Direct coal liquefaction (DCL) stands as a promising process in the realm of energy production. This process is characterized by its ability to break down the complex macromolecular structure of coal using a solvent under moderate conditions.[1] Direct liquefaction aims to yield liquid fuels with a targeted hydrogen-to-carbon ratio, which is achieved through hydrogenation reactions. Conversely, inadequate hydrogen availability can lead to the formation of undesirable residues.[2-4] The co-liquefaction of coal with other feed materials have been examined extensively. Co-liquefaction involves the simultaneous treatment of various carbonaceous materials, including coal, biomass, and plastic waste, within a shared solvent or reaction medium.[5] This innovative process capitalizes on the synergistic properties of diverse feedstocks, aiming to increase overall conversion efficiencies and generate valuable liquid products. Central to the success of co-liquefaction is an understanding of the intricate interactions between the heterogeneous components during the thermochemical conversion process.
The main driving force of the work presented in this investigation is the use of various wastes such as coal fines and plastics, and a solvent that has limited use in liquefaction processes, i.e. benzene. Co-liquefaction experiments were conducted utilizing a vitrinite-rich medium rank C bituminous coal typically utilized in coal-to-liquid processes and an inertinite-rich medium rank C bituminous discard coal fraction along with polypropylene (PP) and low-density polyethylene (LDPE) as feed materials at 450°C. Using tetralin, a hydrogen-donor solvent, and benzene, a hydrogen-poor solvent, allowed for a comprehensive assessment of liquefaction efficiency and the quantity and quality of derived products, comparing aromatic solvents with differing hydrogen-donor capabilities. 
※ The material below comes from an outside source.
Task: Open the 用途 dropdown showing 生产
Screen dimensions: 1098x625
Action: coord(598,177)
Tetralin co-liquefaction experiments involving the vitrinite-rich coal exhibited the highest carbon conversion values when co-processed with PP and LDPE, reaching 83.3 and 80.8%, respectively. Overall conversion during tetralin liquefaction involving the inertinite-rich coal was lower, attributed to the differences in maceral composition between the coals. The co-liquefaction of the inertinite-rich coal with PP and LDPE showcased conversion values of 76.4 and 72.5%, respectively. Remarkably, experiments involving LDPE revealed significantly higher conversion values compared to predicted values, indicating synergistic effects between coal and plastic materials, influencing the product yields and overall conversion. Molecular structure disparities in the feed materials notably impacted conversion outcomes. 
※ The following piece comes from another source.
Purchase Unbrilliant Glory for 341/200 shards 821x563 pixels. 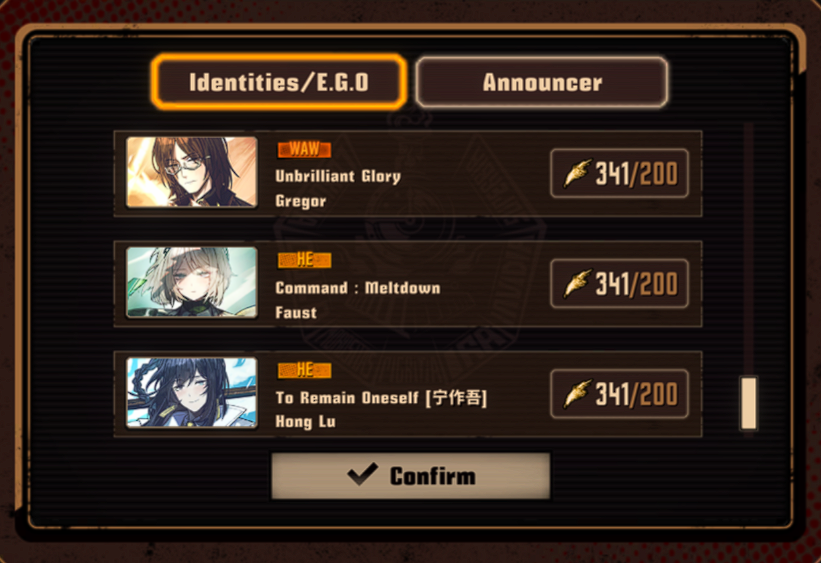tap(619, 173)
GC-MS analysis of the liquid fractions derived from the co-liquefaction experiments of LDPE using benzene as the solvent revealed high yields of alkanes and alkenes, indicative of benzene's hydrogen-donor properties. ¹H NMR analysis of the liquid yields derived from the co-liquefaction using benzene revealed an abundant presence of tetralin and its derivatives, with LDPE derived liquids exhibiting higher aliphatic-to-aromatic proton ratios compared to PP. Remarkably, experiments conducted using benzene demonstrated a high presence of aliphatic protons in the liquid fraction. Alongside the formation of biphenyl, as determined using GC-MS, the results indicate that dehydrogenation of benzene occurred. Moreover, polypropylene and low-density polyethylene were found to facilitate hydrogen transfer in the co-liquefaction process, effectively converting inertinite-rich discarded coal into liquid products when co-processed. Additionally, solid residue chars derived from inertinite-rich coal blends exhibited higher gasification reactivities during CO₂ gasification experiments when compared to those containing vitrinite-rich coal. The results from this study indicate the potential of utilizing inertinite-rich coal fines and plastics such as PP and LDPE in co-liquefaction processes and subsequent gasification of residue chars.
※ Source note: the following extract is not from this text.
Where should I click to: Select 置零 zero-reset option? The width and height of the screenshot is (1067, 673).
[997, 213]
In this investigation, polypropylene (PP) and low-density polyethylene (LDPE) were used in liquefaction experiments using tetralin and benzene as solvents. The temperature of the reaction vessel was increased to 450°C at 10 °C/min, with an isothermal reaction time of 60 minutes. This study investigated the influence of feed material and choice of solvent on conversion values and liquid yield composition during liquefaction experiments. Results showed that differences in the molecular structure of polypropylene and low-density polyethylene significantly affected conversion. Tetralin liquefaction yielded conversion values of 97.0% for PP and 23.8% for LDPE, while benzene liquefaction yielded conversion values of 98.5% for PP and 97.5% for LDPE at 450°C. Benzene liquefaction of PP and LDPE produced liquid fractions comprising alkanes and alkenes. Furthermore, it was found that benzene acted as a hydrogen-donor solvent, which was supported by the presence of biphenyl in the liquid fraction derived from benzene liquefaction. Overall, PP and LDPE demonstrated potential for high conversion to liquid products in liquefaction experiments conducted at 425–450°C.